Re: [FT\DS2] Fleet and Army sizes for games
From: stiltman@t...
Date: Thu, 17 Aug 2000 09:44:30 -0700 (PDT)
Subject: Re: [FT\DS2] Fleet and Army sizes for games
> At 01:09 AM 8/17/00 -0400, mary wrote:
> >It occurs to me that the only simple and balanced way to prevent this
> >problem is by excluding fighters from your campaign altogether.
> Actually, the way to balance this is to get rid of the screwy (IMO)
house
> rules that stiltman and his group plays with, which give an
overwhelming
> advantage to carrier/fighter based ships.
No, they don't. Our rules cut both ways -- you don't get to spook the
fighters
for free, but you _can_ kill them more efficiently because we also don't
stop
counting kills when you're firing into a crowd at the first six dead.

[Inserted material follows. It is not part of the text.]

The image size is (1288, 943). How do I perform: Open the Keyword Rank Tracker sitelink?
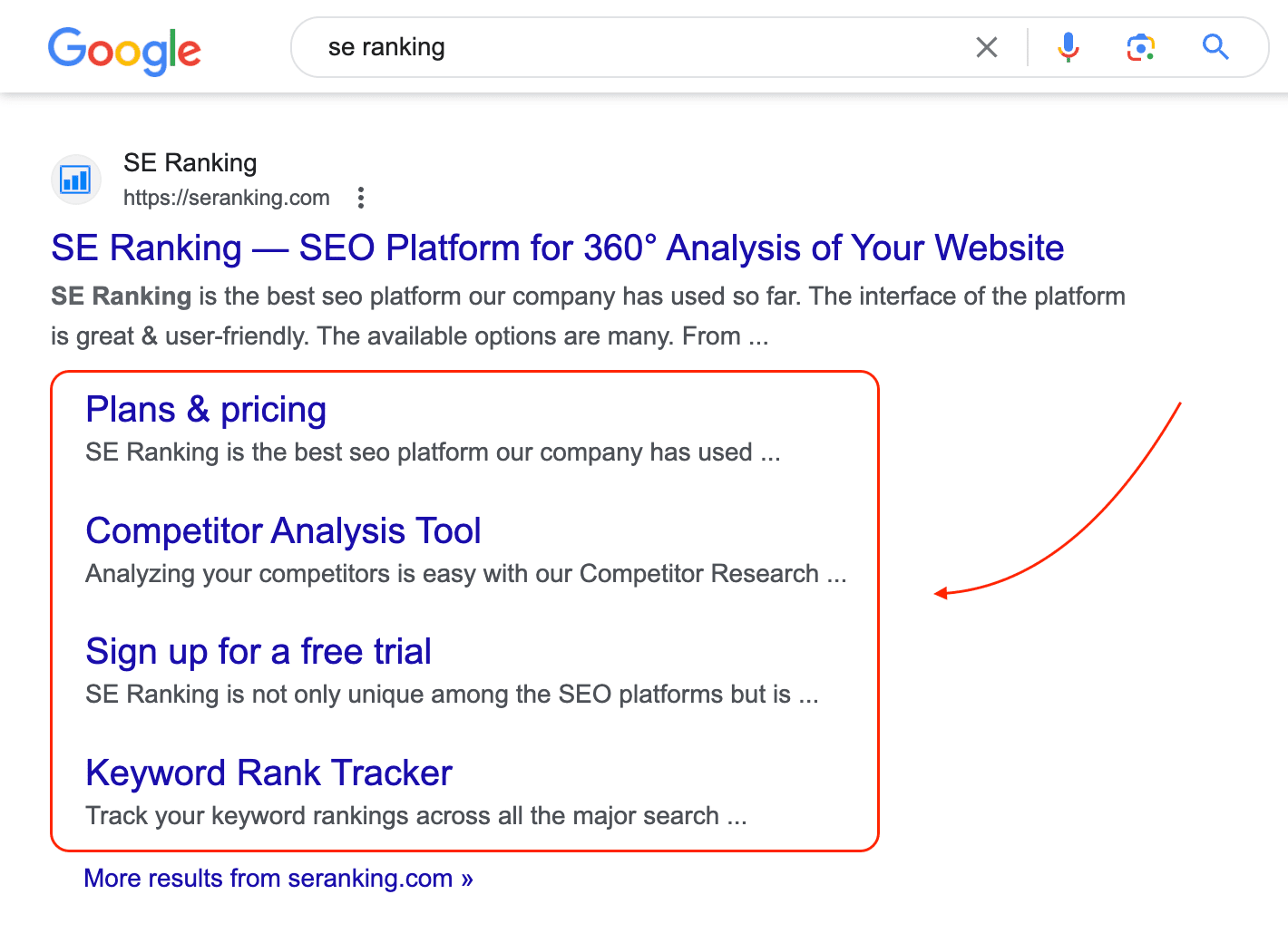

Since my email yesterday, I've been going over some of the math in my
head.
The submunition bomb design I've generally settled on would probably be
a
mass 34 ship with a cloaking device, fragile hull, FTL, and MD 4 core
drive
with modular sockets to fit whatever I felt like adding on for a
particular
target. Depending on the mission that the campaign required, I'd have a
relatively small stockpile of spare MKP's, submunitions, scatterguns,
fire
control modules, and sublight drive modules waiting to get fitted to
them
for a particular task. For soap bubble carriers I'd probably stay with
MD 4,
and fit six scatterguns, four FCs, and eight submunitions to each
bombship.
That would be enough to fend off the fighter assault of three or four
soap
bubbles' loads and present a high likelihood of killing at least four
soap
bubbles per bombship, maybe as many as ten if the soap bubbles don't
scramble
fast enough and I get a spare turn to fire submunitions against a new
set
of four with scatterguns for backup. This is just 48 points' worth of
ammo; those soap bubbles cost 63 points each at barebones payload.
_Very_
cost-effective.
My bro-in-law used to use larger versions of these, which he termed
"Expendible
class escorts" as something of a half-joke to burn off extra NPV he had
in a
given game. They'd fly up to my ships, fire off their submunitions to
no
great effect (they're nowhere near as efficient against ships with real
hulls
and armor), and then get reduced to their component atoms.
> [to stilt]
> No offense intended, Stilt, but while drastically changing the rules
to
> suit your group's playstyle is the fine & dandy
no-one-else-really-cares
> sort of thing to do, all of your arguments and points are really
presented
> in an apples and oranges format, and your designs and tactics need to
be
> totally reevaluated when you step outside of your immediate playgroup
and
> join other games that follow more of the "book" as written.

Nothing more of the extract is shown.